# I've Ad enough!



## kyles (Jan 1, 2005)

I know this site needs advertising to survive, and that's fine, but now my ads are making noises. I take it the ads are different depending on the country you are in. The one for British Gas heating checks makes a noise, wind blowing grass in the desert. It is really annoying......


----------



## norgeskog (Jan 1, 2005)

I do not notice the ads as they are all at the top of the page and mine make no noise.  What I hate are those crazy ones that jump up and down to the right of the screen, where you have your  mouse so you can scan down.  They are so annoying, and Kyles when I do see the noisy ones, I turn off the sound, or I put a CD in the drive and listen to my music.


----------



## kyles (Jan 1, 2005)

The only ones I get are the ones at the top of the page, and it's only the one that makes a noise, it's very intrusive, and only comes on in the "general chat" forum......so far!


----------



## wasabi (Jan 1, 2005)

*Klyles,

     I have no adds that has any sound to it (thank heavens).

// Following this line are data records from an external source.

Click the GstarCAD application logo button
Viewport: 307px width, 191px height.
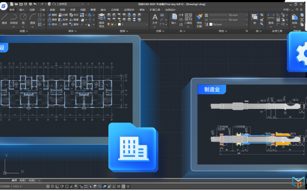[4, 6]
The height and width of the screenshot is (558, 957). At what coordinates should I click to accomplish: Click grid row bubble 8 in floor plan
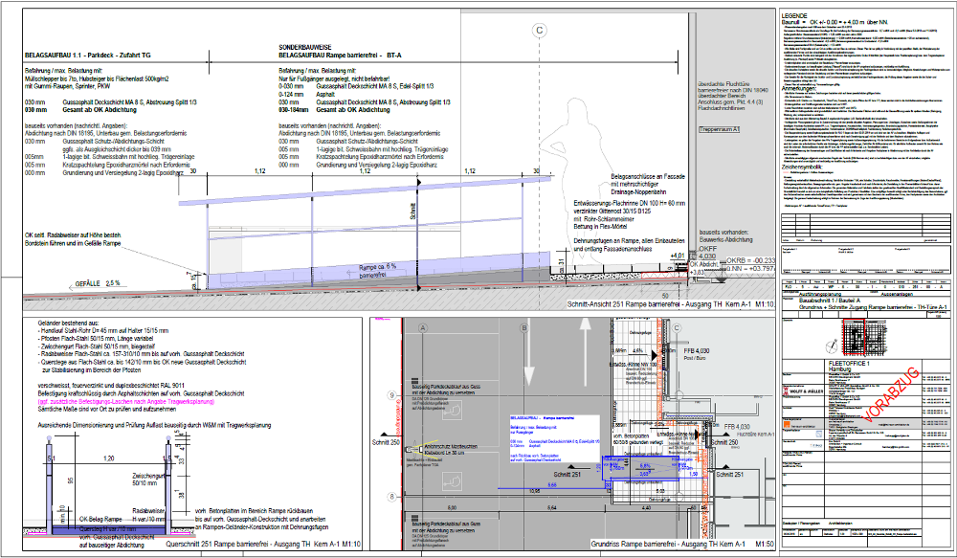390,497
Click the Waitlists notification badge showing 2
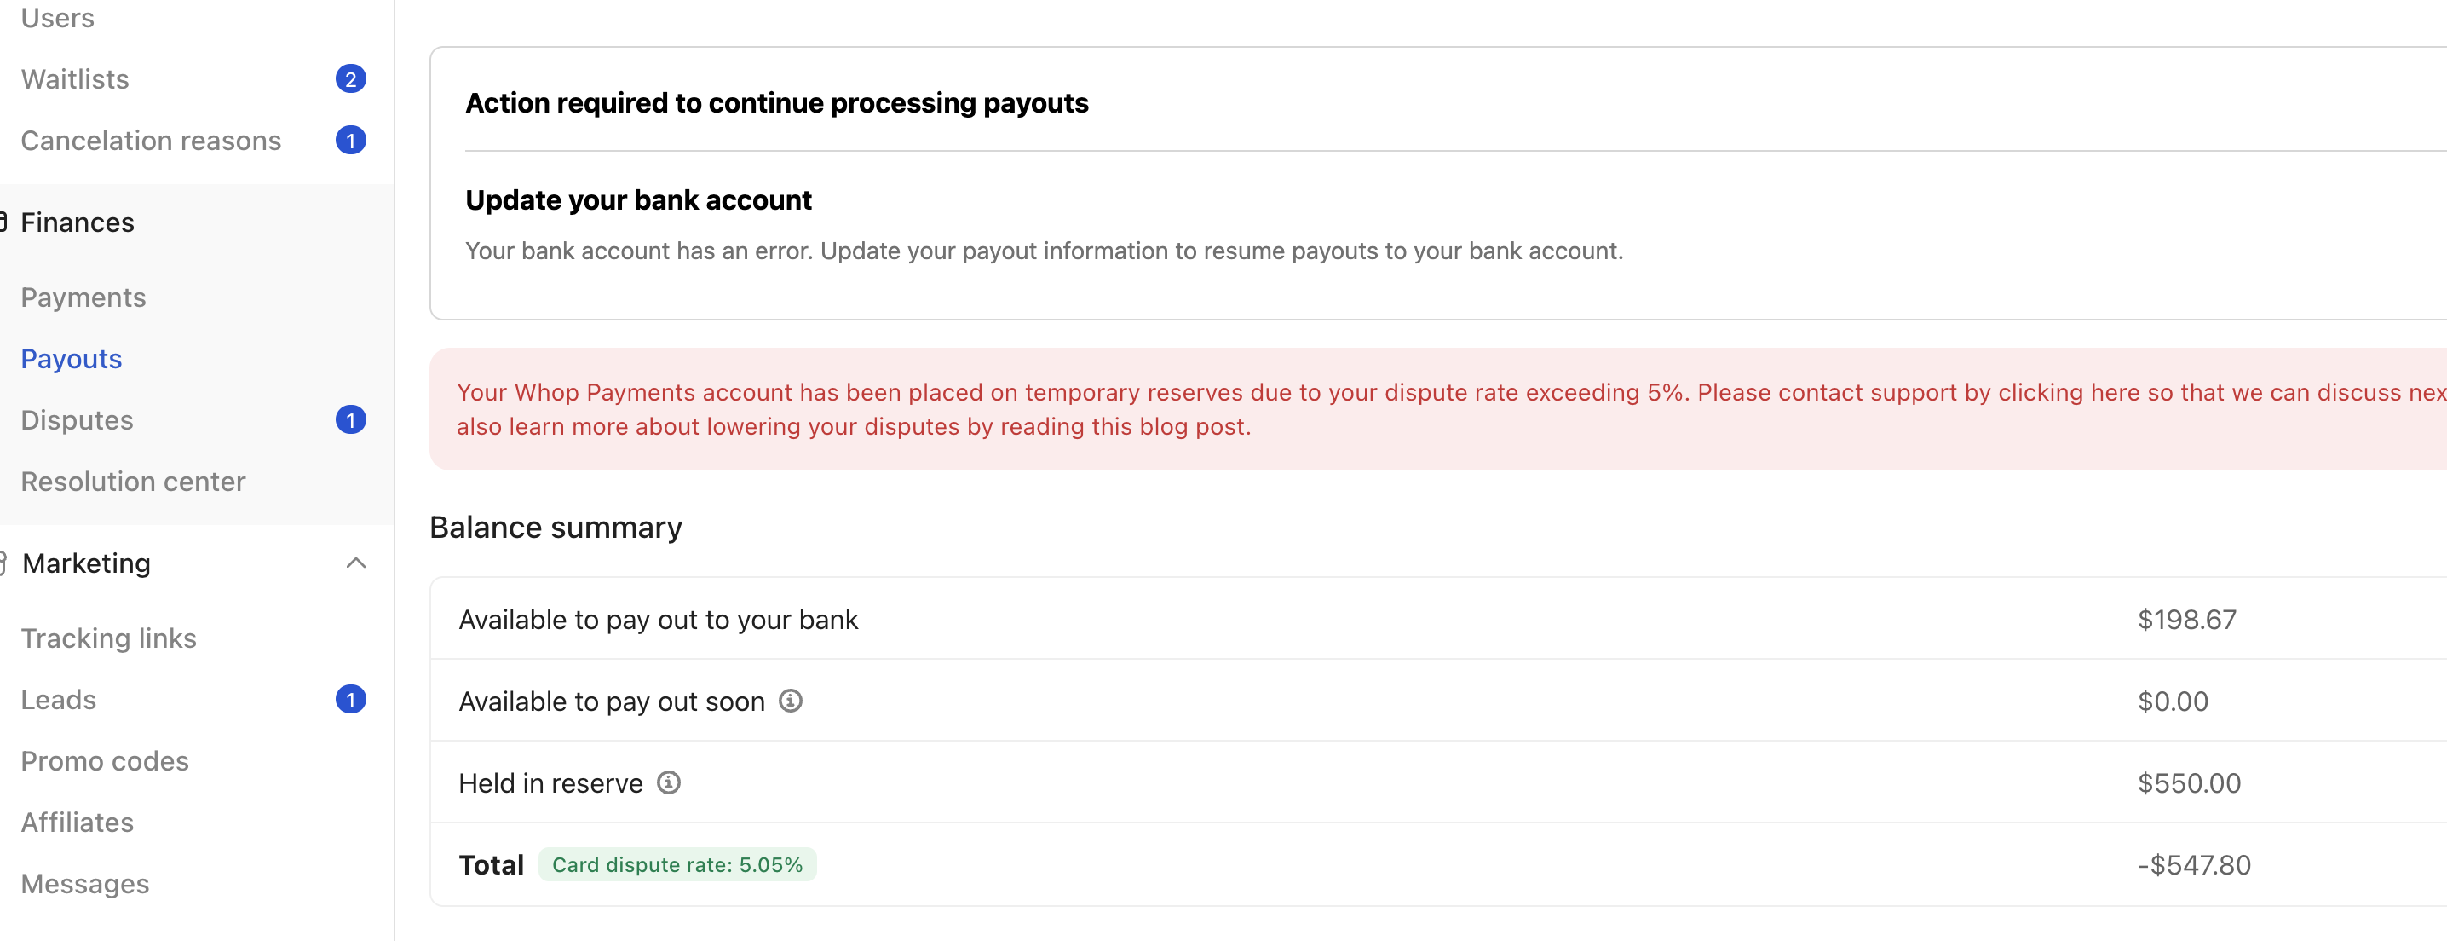2447x941 pixels. coord(351,78)
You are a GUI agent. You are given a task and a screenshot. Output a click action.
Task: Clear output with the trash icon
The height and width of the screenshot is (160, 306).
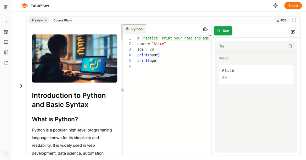[290, 46]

I used to get a really annnoying pop up that flashed. I now use the Firefox browser and all's well in macville. Just an idea........wasabi*


----------



## Barbara L (Jan 1, 2005)

I have a bad sound card and don't have sound at all.      I can't wait to get sound again!  I'm not sure how soon that will be, since we don't have the money, but one of these days!!  Right now, I'd welcome even an obtrusive noisy ad!

 Barbara


----------